Perhaps the power of this unique piece of cinematic art is in the parallels it bears to the ongoing conversation about faith that so many of us passionately embrace or reject in the public square.

Is faith what ultimately makes sense of life, providing the strength to navigate its pitfalls and triumphs, and giving us the ability to be more than what we are?

Or is faith a fool’s notion, an irrational fairy tale and the opiate of the masses?

What’s more, is it possible for people to talk to each other when they hold such diametrically different points of view about the world? Can we even find common ground on which to have a conversation about anything of substance?
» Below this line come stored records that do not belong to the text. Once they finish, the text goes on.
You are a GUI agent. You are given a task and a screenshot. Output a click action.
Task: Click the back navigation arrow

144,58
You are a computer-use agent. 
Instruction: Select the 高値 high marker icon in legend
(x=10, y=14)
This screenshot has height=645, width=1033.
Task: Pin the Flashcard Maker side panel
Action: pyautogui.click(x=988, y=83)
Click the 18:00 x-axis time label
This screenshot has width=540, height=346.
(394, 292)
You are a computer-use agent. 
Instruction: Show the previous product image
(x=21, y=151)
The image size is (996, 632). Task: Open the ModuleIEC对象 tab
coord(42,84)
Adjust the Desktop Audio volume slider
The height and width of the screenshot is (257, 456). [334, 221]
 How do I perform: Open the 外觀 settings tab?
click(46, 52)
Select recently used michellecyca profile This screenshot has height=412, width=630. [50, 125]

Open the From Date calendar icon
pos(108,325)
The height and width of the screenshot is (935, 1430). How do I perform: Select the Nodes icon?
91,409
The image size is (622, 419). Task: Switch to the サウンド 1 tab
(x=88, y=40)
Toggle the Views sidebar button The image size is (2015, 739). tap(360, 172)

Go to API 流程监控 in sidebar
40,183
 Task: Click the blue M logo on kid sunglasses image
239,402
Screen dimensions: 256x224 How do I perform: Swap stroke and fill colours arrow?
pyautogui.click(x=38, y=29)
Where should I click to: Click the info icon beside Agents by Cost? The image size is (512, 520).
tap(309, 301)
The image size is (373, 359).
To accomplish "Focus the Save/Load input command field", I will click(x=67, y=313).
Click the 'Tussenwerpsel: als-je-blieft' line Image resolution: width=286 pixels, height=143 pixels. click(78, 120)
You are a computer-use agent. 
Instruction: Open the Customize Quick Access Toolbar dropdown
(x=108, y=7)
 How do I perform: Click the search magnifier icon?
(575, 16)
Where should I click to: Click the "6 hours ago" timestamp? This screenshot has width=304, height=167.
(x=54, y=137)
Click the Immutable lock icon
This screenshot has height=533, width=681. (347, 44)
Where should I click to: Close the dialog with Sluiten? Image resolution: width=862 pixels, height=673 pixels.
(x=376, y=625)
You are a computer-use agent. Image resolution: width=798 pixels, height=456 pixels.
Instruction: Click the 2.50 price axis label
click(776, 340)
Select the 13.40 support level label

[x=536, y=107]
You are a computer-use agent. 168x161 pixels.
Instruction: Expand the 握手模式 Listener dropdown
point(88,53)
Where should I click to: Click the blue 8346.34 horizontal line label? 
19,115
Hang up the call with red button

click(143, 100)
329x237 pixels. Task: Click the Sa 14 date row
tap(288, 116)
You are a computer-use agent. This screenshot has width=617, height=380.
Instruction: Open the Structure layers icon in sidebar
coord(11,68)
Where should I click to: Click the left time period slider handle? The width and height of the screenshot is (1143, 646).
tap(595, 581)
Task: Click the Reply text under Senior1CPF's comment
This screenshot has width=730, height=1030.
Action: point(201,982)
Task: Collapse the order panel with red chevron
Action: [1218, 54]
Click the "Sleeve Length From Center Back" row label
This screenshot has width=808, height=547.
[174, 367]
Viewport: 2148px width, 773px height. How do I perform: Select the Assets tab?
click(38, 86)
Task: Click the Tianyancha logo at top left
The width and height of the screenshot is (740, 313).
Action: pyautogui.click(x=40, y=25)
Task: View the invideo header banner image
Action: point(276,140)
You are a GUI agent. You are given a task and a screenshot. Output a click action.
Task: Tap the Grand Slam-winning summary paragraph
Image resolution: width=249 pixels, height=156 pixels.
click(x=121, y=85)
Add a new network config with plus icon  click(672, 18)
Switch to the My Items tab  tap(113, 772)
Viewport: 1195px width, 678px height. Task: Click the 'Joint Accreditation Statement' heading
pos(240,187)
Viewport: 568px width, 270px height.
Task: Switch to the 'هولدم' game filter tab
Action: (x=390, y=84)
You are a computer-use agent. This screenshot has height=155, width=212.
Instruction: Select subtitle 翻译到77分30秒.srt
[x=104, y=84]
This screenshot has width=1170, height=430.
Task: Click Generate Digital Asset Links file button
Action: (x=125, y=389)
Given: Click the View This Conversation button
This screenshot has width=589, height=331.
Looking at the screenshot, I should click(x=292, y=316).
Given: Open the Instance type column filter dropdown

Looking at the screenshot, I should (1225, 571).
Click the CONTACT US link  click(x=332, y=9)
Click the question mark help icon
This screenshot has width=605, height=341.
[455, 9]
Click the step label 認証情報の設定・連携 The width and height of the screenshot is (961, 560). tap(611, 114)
“The Sunset Limited” provides glimmers of hope in the men’s passionate yet thoroughly civil discussion. They aren’t just talking at each other. There’s a sense that they’re at least listening, even if they’re not finding any agreement.

Cracks in the heart of each man appear, and inroads seem to be made. But then one loses ground to the other and the cycle of discourse begins anew, without resolution.

Is there a clear winner as the dialogue draws to an abrupt end?

I suppose that depends on how each viewer’s heart and mind are oriented toward the world and the possibility of a hereafter. Zealots on either side of that coin will leave the film unsatisfied, perhaps even angered, by McCarthy’s refusal to give a clear answer to the questions he raises.

And perhaps that’s the enduring and refreshing strength of “The Sunset Limited.”

Engaging in civil discourse about the most important disagreements may not be an end in itself. But making that connection ― however difficult it may be and in spite of seemingly unbridgeable differences ― certainly is a beginning.

Even in the overbearing shadow of death.